» Task to carry out:
From the first line to the last, return the material exactly.

» Extracted material:

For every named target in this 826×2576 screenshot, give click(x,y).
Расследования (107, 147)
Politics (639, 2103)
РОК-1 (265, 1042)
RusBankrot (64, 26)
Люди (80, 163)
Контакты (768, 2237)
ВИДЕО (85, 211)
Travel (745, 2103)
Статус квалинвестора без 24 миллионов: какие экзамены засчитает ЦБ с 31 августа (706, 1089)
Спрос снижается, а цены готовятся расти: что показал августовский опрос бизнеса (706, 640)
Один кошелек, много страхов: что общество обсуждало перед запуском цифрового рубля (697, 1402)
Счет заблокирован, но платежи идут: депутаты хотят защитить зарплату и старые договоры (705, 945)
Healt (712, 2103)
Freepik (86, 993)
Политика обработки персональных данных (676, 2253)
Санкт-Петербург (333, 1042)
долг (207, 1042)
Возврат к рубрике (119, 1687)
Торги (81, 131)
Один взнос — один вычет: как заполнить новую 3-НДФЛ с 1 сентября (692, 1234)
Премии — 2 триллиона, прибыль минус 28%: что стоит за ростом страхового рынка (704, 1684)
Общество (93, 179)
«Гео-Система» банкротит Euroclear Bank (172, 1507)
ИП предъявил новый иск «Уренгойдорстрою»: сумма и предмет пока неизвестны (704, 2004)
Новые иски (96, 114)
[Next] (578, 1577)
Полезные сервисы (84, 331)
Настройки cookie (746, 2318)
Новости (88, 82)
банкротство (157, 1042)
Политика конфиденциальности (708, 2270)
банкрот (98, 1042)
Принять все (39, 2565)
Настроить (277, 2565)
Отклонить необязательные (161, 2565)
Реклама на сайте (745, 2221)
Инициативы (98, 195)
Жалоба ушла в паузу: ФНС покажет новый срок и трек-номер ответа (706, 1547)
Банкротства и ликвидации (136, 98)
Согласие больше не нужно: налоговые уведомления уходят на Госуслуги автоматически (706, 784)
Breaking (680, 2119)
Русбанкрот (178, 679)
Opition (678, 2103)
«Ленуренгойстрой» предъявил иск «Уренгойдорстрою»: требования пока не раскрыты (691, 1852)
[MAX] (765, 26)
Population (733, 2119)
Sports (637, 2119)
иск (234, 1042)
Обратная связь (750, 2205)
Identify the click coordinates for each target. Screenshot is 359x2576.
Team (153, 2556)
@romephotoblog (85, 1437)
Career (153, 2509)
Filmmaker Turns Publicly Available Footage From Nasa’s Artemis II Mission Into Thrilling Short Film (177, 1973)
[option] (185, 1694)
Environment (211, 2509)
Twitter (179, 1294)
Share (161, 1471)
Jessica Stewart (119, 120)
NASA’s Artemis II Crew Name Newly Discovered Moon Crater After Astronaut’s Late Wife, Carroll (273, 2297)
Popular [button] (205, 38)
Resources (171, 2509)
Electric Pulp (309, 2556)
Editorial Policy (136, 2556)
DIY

» Solution to the exercise:
For every named target in this 826×2576 screenshot, give click(x,y).
Расследования (107, 147)
Politics (639, 2103)
РОК-1 (265, 1042)
RusBankrot (64, 26)
Люди (80, 163)
Контакты (768, 2237)
ВИДЕО (85, 211)
Travel (745, 2103)
Статус квалинвестора без 24 миллионов: какие экзамены засчитает ЦБ с 31 августа (706, 1089)
Спрос снижается, а цены готовятся расти: что показал августовский опрос бизнеса (706, 640)
Один кошелек, много страхов: что общество обсуждало перед запуском цифрового рубля (697, 1402)
Счет заблокирован, но платежи идут: депутаты хотят защитить зарплату и старые договоры (705, 945)
Healt (712, 2103)
Freepik (86, 993)
Политика обработки персональных данных (676, 2253)
Санкт-Петербург (333, 1042)
долг (207, 1042)
Возврат к рубрике (119, 1687)
Торги (81, 131)
Один взнос — один вычет: как заполнить новую 3-НДФЛ с 1 сентября (692, 1234)
Премии — 2 триллиона, прибыль минус 28%: что стоит за ростом страхового рынка (704, 1684)
Общество (93, 179)
«Гео-Система» банкротит Euroclear Bank (172, 1507)
ИП предъявил новый иск «Уренгойдорстрою»: сумма и предмет пока неизвестны (704, 2004)
Новые иски (96, 114)
[Next] (578, 1577)
Полезные сервисы (84, 331)
Настройки cookie (746, 2318)
Новости (88, 82)
банкротство (157, 1042)
Политика конфиденциальности (708, 2270)
банкрот (98, 1042)
Принять все (39, 2565)
Настроить (277, 2565)
Отклонить необязательные (161, 2565)
Реклама на сайте (745, 2221)
Инициативы (98, 195)
Жалоба ушла в паузу: ФНС покажет новый срок и трек-номер ответа (706, 1547)
Банкротства и ликвидации (136, 98)
Согласие больше не нужно: налоговые уведомления уходят на Госуслуги автоматически (706, 784)
Breaking (680, 2119)
Русбанкрот (178, 679)
Opition (678, 2103)
«Ленуренгойстрой» предъявил иск «Уренгойдорстрою»: требования пока не раскрыты (691, 1852)
[MAX] (765, 26)
Population (733, 2119)
Sports (637, 2119)
иск (234, 1042)
Обратная связь (750, 2205)
Identify the click coordinates for each target. Screenshot is 359x2576.
Team (153, 2556)
@romephotoblog (85, 1437)
Career (153, 2509)
Filmmaker Turns Publicly Available Footage From Nasa’s Artemis II Mission Into Thrilling Short Film (177, 1973)
[option] (185, 1694)
Environment (211, 2509)
Twitter (179, 1294)
Share (161, 1471)
Jessica Stewart (119, 120)
NASA’s Artemis II Crew Name Newly Discovered Moon Crater After Astronaut’s Late Wife, Carroll (273, 2297)
Popular [button] (205, 38)
Resources (171, 2509)
Electric Pulp (309, 2556)
Editorial Policy (136, 2556)
DIY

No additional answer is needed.